Collected data entries

+++

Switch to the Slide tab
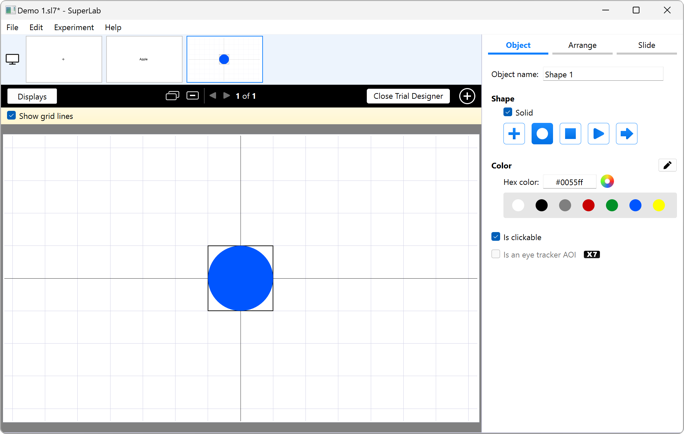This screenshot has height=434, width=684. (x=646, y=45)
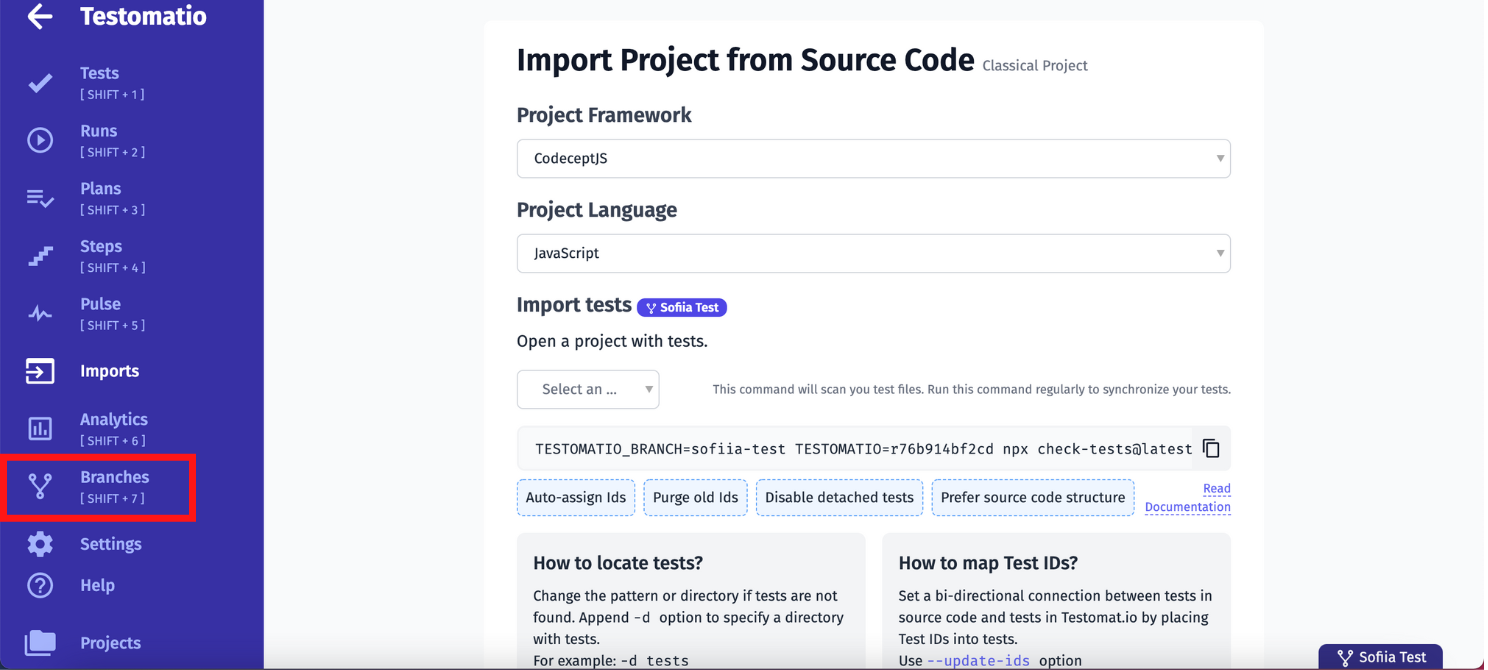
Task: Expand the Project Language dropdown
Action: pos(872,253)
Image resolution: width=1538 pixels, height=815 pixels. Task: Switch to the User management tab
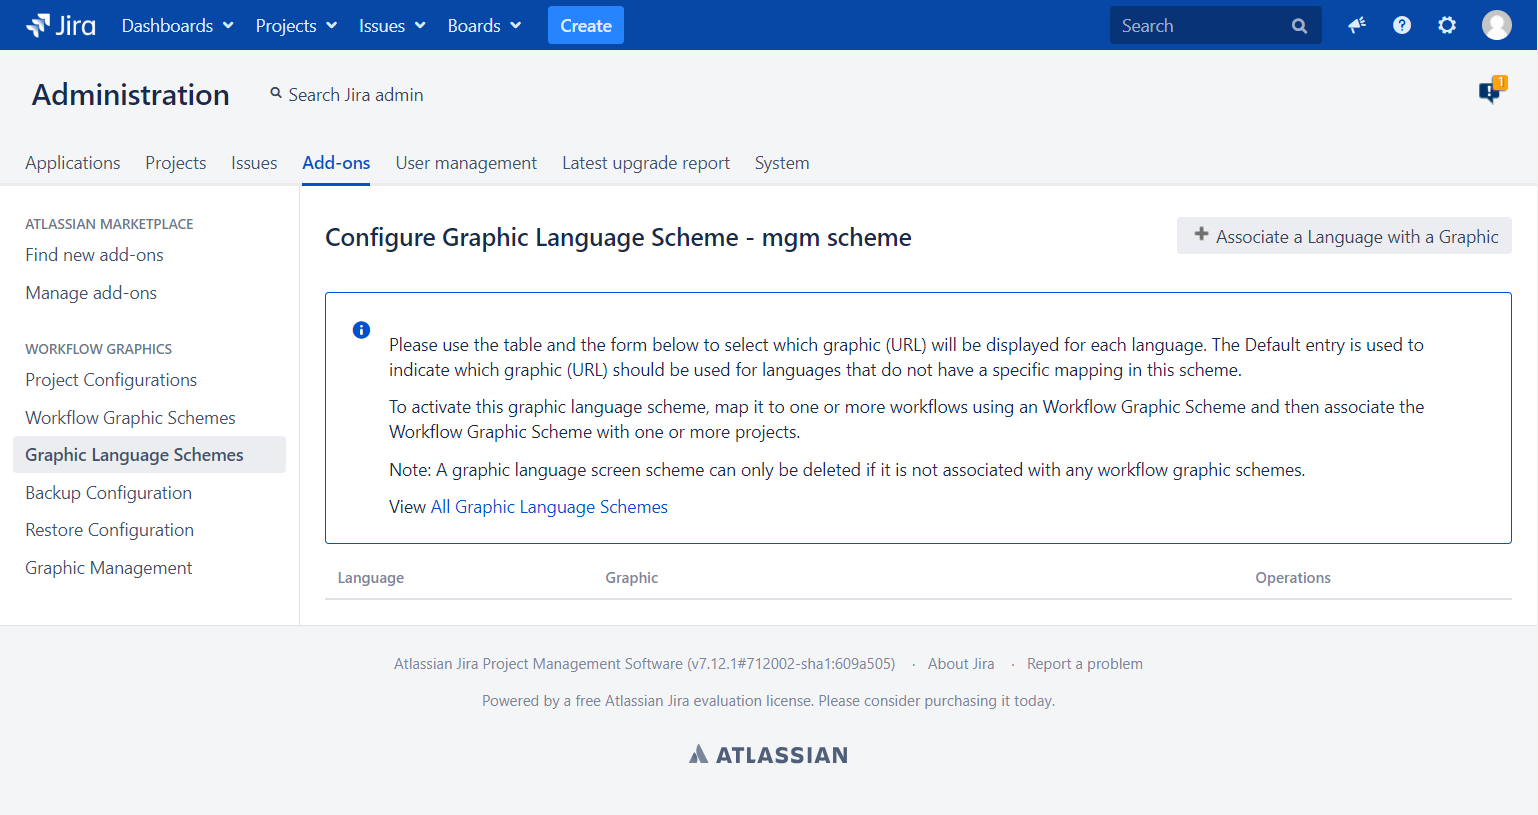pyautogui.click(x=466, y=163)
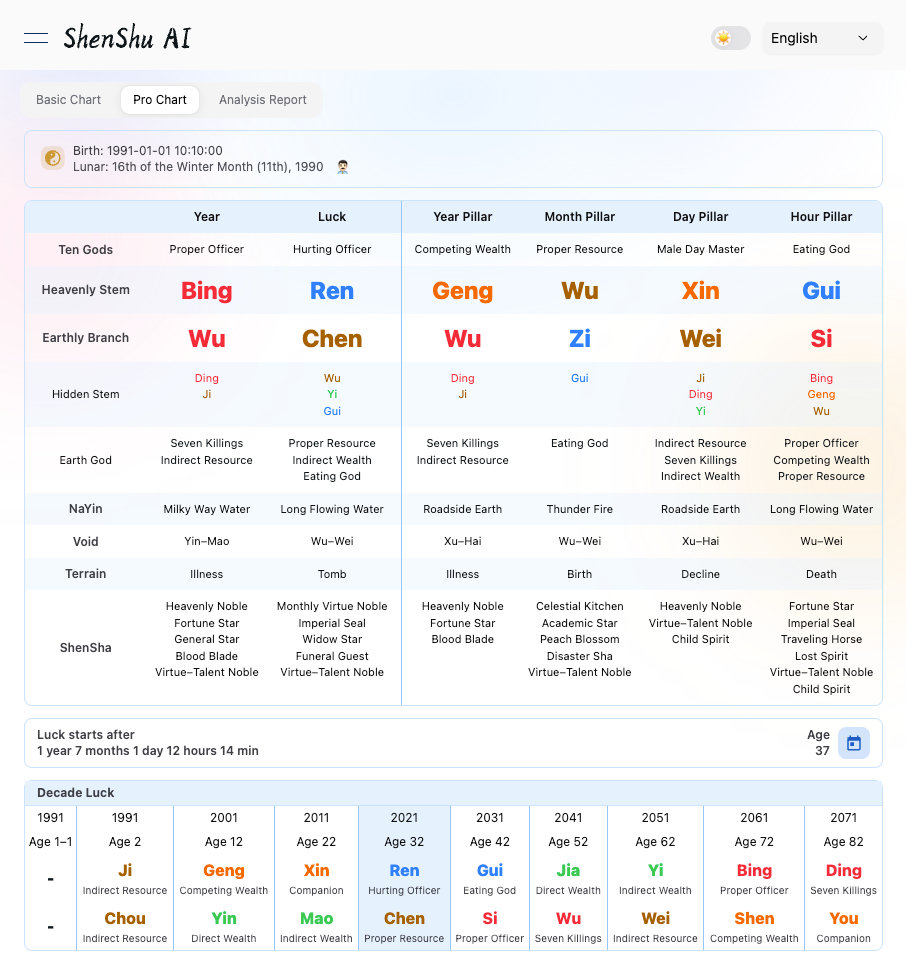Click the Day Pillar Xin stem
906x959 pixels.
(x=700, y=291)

+++

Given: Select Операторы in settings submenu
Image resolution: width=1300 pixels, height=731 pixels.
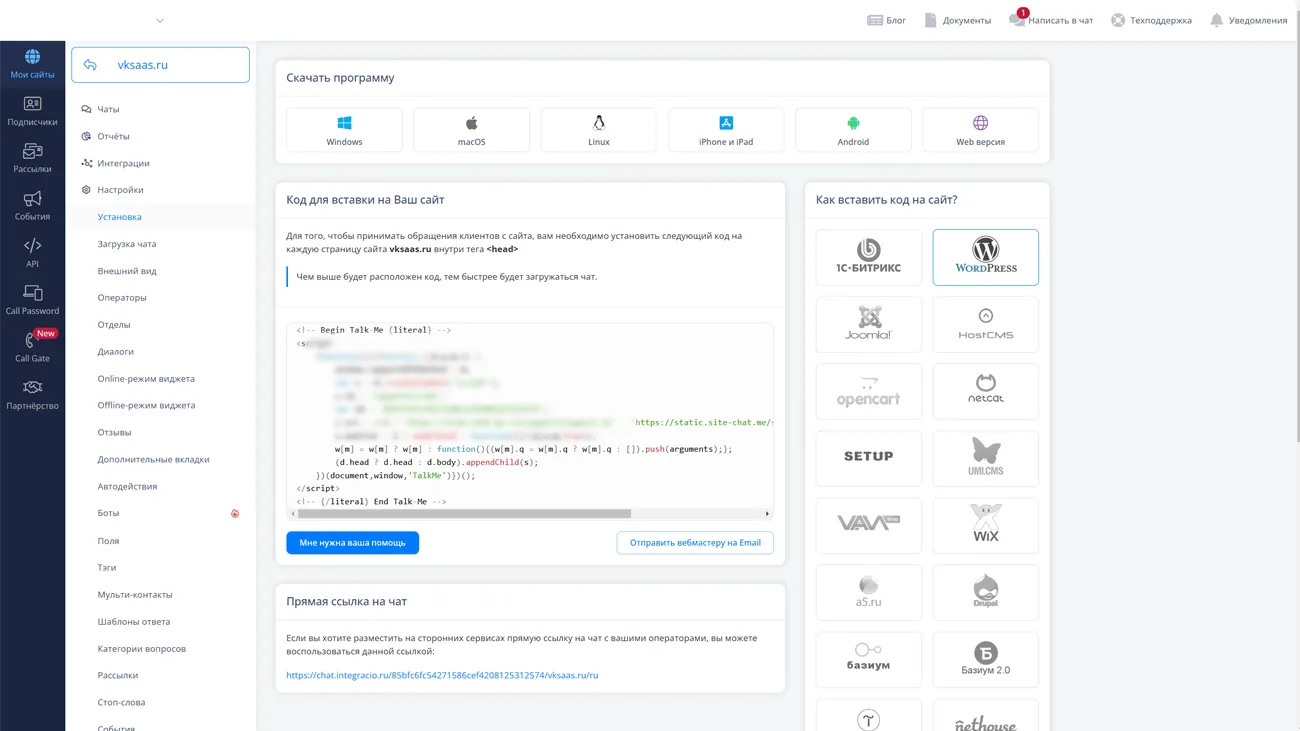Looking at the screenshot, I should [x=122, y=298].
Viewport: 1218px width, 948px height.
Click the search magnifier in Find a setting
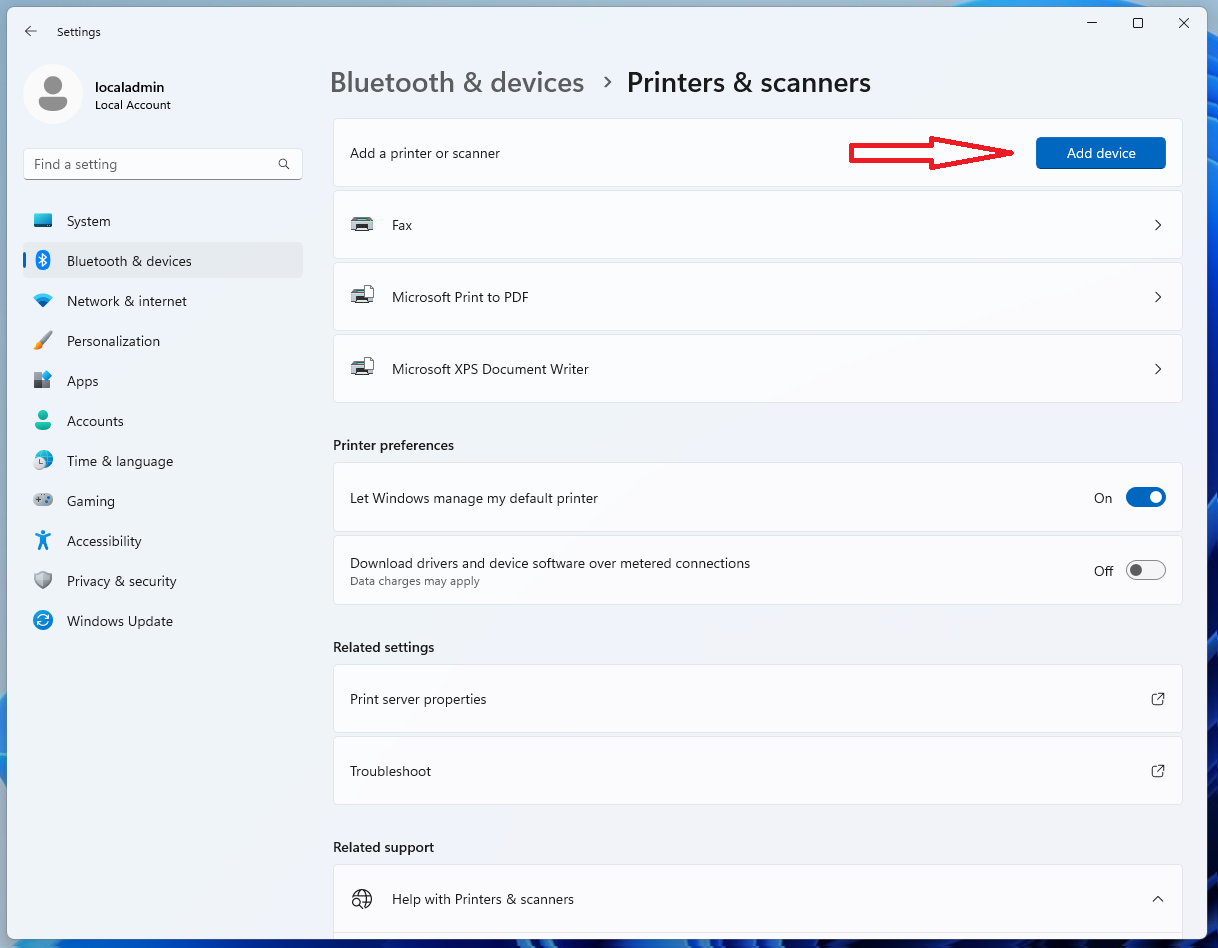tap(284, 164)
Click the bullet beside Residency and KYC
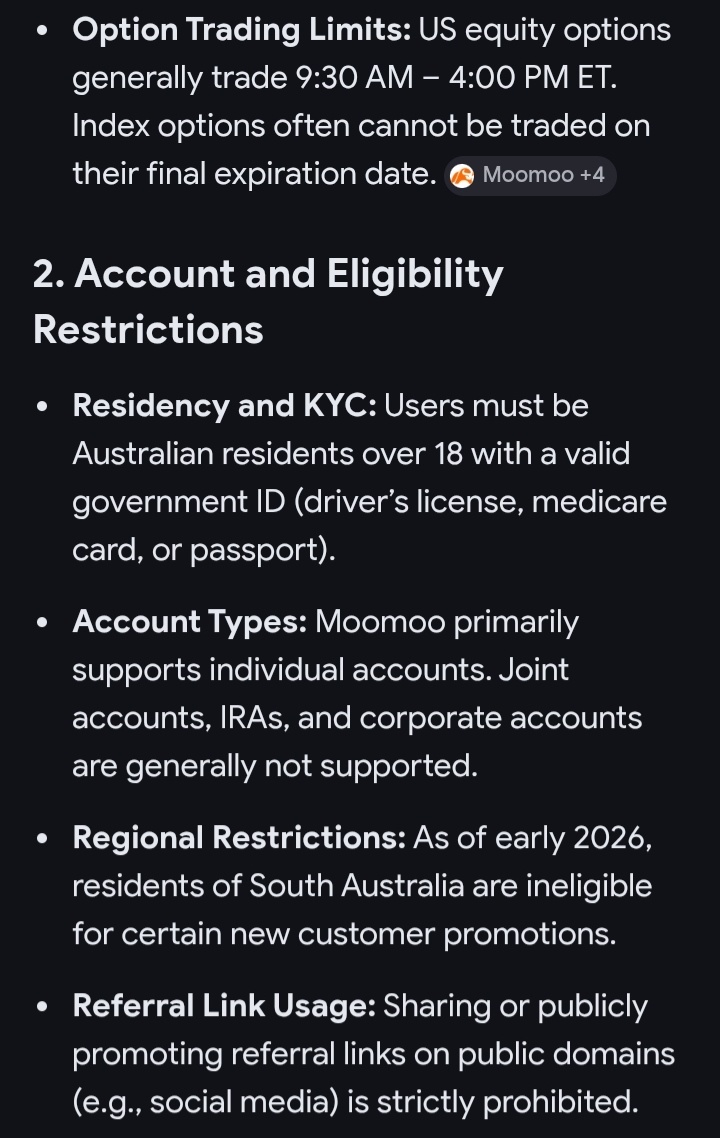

+++

*TASK STATEMENT*
Print exactly the lines above that run from the one with "Viewport: 1218px width, 948px height." to the one with "Click the bullet beside Residency and KYC", both included. No pictures.

*COMPLETED EXERCISE*
Viewport: 1218px width, 948px height.
Click the search magnifier in Find a setting
tap(284, 164)
Click the bullet beside Residency and KYC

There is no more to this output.